As the answer, set down the lines below from the one containing "[Ponte dentro del" through the one containing "centenario (25, 2278)", exactly and inclusively, and no others.
+---+
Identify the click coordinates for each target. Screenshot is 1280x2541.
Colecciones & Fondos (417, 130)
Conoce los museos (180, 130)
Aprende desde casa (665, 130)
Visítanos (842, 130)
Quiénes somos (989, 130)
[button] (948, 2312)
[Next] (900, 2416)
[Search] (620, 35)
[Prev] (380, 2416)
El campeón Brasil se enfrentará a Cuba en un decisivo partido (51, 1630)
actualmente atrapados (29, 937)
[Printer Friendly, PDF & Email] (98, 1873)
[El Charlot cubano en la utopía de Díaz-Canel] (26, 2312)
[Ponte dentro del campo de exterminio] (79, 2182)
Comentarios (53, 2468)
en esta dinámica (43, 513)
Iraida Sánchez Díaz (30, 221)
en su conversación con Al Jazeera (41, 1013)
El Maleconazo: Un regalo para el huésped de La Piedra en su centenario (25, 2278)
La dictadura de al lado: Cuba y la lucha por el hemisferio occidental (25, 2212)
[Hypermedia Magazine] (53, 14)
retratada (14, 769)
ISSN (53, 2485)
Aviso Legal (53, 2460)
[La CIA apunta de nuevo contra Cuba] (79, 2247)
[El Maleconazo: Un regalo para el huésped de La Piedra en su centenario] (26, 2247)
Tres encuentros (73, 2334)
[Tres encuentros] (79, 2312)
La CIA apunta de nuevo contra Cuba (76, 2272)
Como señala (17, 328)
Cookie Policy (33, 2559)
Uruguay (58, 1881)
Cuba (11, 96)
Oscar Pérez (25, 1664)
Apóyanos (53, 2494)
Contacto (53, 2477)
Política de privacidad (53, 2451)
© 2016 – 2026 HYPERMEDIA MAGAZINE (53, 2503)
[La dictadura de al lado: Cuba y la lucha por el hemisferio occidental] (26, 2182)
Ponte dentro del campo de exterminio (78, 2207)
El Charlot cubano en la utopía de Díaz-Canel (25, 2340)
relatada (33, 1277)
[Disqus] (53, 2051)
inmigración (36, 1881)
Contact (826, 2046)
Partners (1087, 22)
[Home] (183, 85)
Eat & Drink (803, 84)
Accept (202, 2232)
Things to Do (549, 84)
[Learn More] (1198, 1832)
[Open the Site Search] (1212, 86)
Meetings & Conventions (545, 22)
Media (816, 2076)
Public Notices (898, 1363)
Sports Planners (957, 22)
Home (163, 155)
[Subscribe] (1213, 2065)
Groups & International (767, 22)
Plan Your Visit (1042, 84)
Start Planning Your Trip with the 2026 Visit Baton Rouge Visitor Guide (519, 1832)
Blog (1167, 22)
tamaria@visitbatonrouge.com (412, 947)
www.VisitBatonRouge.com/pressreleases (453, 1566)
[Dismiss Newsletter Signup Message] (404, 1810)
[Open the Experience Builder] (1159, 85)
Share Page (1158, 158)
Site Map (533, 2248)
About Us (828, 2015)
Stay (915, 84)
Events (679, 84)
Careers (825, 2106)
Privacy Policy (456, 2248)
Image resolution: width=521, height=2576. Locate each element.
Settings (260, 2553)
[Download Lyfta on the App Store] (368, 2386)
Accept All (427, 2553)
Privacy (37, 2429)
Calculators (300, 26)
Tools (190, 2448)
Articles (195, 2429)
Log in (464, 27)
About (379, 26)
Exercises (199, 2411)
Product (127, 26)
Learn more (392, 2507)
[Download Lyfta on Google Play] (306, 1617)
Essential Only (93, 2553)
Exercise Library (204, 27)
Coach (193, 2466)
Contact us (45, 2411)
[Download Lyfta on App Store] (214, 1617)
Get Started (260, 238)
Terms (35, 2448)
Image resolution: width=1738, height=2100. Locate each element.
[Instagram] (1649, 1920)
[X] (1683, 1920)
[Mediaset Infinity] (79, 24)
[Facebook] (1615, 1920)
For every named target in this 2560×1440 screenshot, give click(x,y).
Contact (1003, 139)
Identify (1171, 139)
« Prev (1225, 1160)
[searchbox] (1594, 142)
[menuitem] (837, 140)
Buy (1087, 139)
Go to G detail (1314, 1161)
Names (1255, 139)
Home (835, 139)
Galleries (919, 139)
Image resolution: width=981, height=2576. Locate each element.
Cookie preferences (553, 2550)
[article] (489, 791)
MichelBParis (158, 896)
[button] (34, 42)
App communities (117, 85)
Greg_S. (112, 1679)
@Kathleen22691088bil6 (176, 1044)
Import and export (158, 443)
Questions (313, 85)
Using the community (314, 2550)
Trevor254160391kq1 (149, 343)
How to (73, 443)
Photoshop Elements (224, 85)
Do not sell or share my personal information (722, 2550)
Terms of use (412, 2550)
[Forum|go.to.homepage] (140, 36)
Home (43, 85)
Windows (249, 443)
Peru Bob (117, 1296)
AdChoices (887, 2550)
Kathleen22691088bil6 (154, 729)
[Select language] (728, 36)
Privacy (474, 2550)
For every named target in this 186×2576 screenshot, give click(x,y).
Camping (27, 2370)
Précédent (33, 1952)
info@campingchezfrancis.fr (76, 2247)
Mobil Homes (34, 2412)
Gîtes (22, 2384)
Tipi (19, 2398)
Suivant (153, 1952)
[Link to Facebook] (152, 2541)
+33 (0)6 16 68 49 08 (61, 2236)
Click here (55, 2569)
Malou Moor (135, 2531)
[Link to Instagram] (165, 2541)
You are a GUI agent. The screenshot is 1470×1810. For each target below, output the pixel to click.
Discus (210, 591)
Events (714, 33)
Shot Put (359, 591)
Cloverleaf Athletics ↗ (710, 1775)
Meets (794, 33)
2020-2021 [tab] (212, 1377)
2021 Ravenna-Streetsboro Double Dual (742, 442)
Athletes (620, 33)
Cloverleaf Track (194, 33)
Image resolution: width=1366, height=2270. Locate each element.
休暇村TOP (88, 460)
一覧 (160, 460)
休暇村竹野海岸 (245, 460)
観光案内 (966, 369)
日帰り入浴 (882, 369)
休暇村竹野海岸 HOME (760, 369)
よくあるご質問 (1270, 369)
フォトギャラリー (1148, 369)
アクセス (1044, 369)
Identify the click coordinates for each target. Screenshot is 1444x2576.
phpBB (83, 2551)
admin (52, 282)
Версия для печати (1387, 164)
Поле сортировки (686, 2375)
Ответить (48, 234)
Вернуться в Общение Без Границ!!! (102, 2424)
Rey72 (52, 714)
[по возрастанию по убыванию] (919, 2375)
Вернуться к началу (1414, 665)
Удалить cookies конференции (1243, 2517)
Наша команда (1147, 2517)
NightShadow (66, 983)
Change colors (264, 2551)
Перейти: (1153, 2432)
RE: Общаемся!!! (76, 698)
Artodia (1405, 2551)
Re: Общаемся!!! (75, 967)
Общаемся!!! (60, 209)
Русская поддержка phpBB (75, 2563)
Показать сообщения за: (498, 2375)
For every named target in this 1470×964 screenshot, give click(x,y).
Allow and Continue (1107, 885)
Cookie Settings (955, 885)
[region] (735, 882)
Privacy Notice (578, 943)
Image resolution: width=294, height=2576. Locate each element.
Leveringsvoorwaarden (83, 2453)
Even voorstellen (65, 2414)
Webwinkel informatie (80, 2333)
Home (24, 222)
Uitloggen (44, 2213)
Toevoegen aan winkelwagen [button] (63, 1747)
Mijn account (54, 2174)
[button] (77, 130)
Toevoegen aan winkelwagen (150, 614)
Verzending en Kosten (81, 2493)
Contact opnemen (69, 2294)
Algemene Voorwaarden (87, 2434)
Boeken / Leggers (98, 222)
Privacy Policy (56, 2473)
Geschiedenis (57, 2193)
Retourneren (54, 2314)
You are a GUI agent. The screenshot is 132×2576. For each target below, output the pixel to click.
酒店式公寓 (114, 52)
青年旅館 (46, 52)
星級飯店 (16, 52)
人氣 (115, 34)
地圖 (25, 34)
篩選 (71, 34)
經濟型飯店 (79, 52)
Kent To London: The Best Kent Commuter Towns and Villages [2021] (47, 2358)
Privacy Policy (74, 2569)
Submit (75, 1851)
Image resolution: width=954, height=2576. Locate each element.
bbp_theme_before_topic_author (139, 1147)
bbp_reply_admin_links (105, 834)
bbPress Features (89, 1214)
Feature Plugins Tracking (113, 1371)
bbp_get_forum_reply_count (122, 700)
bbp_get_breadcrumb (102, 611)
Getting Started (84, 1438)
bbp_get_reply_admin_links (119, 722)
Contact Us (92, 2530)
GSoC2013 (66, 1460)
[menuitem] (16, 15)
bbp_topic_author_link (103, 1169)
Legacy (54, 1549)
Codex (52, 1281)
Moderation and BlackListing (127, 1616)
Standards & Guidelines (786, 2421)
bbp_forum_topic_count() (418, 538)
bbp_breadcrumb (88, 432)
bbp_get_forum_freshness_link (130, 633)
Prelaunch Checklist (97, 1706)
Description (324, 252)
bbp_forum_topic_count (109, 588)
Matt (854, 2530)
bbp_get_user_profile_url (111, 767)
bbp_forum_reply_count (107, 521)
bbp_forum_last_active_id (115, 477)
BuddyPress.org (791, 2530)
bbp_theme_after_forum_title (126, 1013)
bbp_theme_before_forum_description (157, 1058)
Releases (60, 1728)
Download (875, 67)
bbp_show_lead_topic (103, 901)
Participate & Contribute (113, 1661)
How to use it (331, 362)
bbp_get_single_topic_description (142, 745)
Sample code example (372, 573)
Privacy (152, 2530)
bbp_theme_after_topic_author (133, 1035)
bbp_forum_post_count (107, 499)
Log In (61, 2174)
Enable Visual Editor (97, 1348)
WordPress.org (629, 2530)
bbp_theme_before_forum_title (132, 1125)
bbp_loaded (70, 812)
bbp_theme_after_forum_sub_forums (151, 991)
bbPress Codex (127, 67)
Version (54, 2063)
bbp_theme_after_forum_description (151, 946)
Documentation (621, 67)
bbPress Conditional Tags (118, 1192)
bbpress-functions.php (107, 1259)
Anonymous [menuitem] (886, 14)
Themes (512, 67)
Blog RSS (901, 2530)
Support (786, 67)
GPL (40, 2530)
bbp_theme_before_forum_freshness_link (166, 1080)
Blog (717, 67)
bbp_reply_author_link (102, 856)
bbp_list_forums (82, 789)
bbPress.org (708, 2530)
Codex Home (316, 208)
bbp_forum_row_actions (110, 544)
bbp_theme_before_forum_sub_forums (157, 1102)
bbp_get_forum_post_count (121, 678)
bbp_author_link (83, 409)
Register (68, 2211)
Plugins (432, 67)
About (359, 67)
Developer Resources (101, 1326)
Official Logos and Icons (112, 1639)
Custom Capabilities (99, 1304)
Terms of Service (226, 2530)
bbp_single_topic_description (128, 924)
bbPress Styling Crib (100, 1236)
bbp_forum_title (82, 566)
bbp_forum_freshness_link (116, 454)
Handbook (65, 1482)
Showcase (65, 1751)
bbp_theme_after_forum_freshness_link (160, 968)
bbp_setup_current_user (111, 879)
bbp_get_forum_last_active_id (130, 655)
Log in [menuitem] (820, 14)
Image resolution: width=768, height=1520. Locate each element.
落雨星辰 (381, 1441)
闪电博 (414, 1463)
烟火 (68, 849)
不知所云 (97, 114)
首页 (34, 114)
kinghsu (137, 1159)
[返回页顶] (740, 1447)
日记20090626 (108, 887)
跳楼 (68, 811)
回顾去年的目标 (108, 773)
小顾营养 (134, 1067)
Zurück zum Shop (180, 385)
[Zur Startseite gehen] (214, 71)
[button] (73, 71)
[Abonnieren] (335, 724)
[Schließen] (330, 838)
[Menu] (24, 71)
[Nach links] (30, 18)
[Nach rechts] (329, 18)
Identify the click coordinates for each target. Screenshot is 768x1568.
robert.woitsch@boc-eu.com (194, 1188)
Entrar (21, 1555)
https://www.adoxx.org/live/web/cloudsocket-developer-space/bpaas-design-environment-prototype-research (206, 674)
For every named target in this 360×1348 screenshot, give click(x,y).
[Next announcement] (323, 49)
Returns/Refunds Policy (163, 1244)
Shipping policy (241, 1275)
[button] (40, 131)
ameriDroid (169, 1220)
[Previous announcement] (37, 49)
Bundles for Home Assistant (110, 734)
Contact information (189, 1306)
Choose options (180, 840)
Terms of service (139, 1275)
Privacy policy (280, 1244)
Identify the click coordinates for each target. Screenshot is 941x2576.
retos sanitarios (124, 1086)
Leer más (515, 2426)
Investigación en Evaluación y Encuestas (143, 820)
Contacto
+---+
**YOUR SOLUTION**
[Ponte dentro del campo de exterminio] (79, 2182)
Comentarios (53, 2468)
en esta dinámica (43, 513)
Iraida Sánchez Díaz (30, 221)
en su conversación con Al Jazeera (41, 1013)
El Maleconazo: Un regalo para el huésped de La Piedra en su centenario (25, 2278)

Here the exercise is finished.